--- PROVIDED RECORDS ---
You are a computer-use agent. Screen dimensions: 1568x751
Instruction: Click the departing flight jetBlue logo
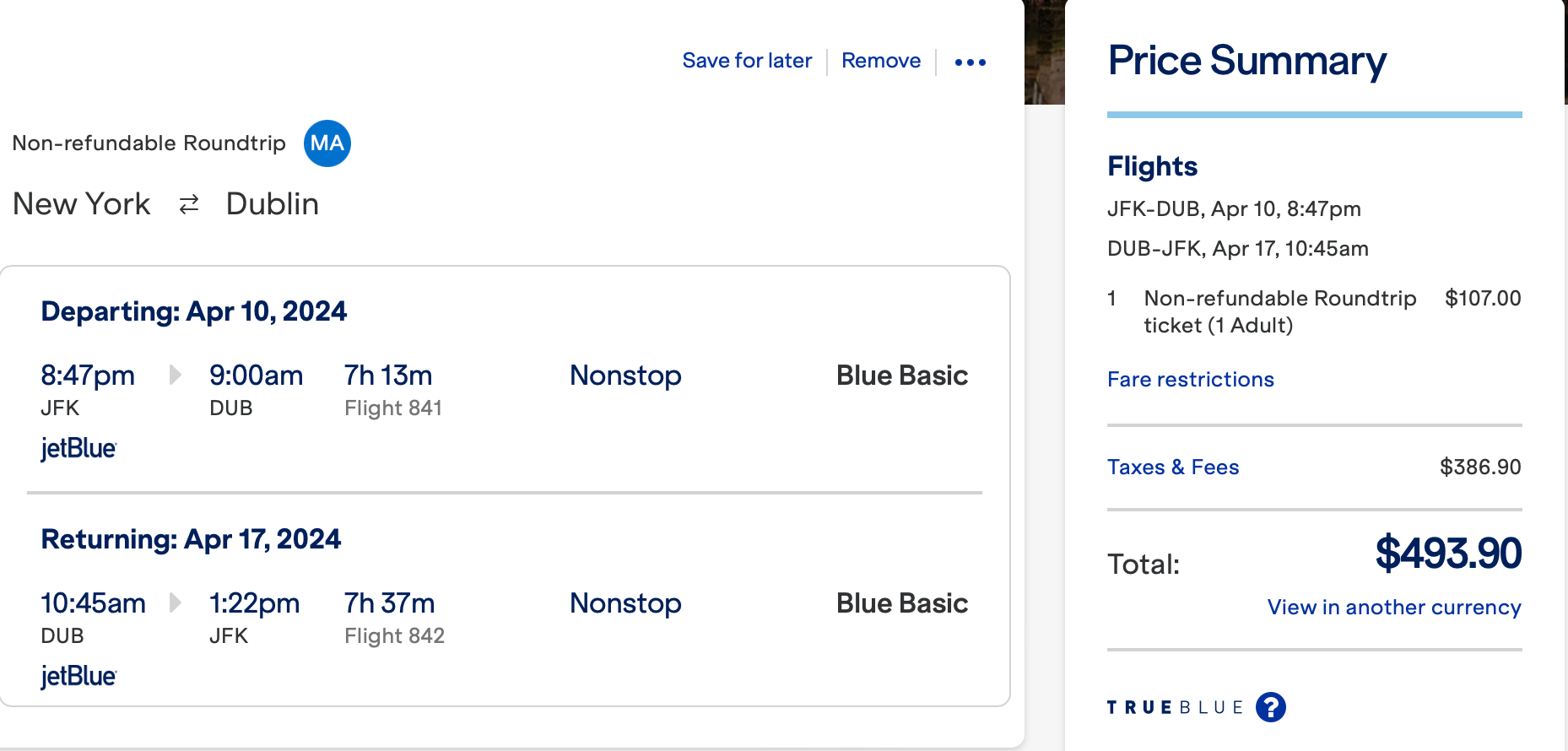coord(78,448)
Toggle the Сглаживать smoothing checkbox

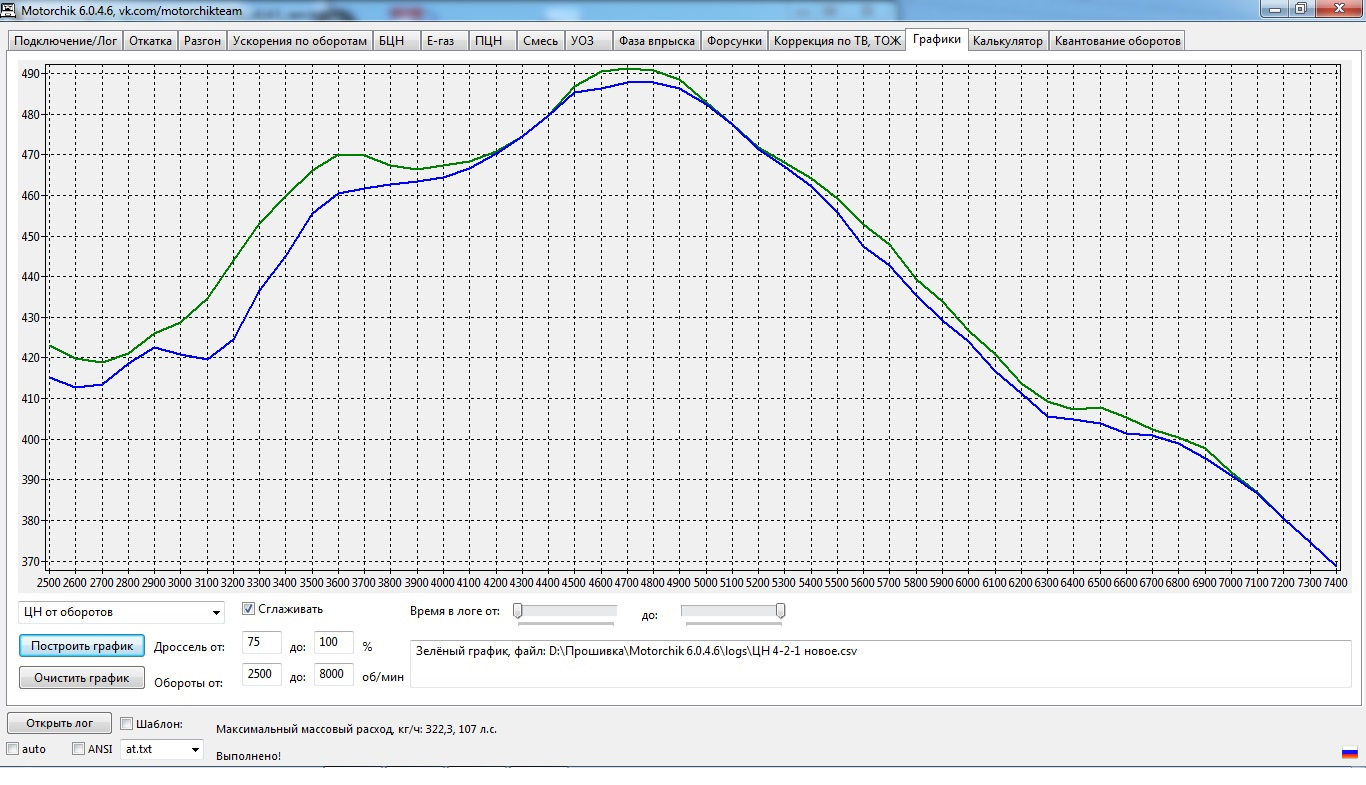point(249,609)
---
_TASK TO COMPLETE:_ When you reach the line that contains "Instruction: Click the" in the records above, copy it and every line after it exactly through the last one, leaving out the pictures.

_RESPONSE AREA:_
Instruction: Click the departing flight jetBlue logo
coord(78,448)
Toggle the Сглаживать smoothing checkbox

point(249,609)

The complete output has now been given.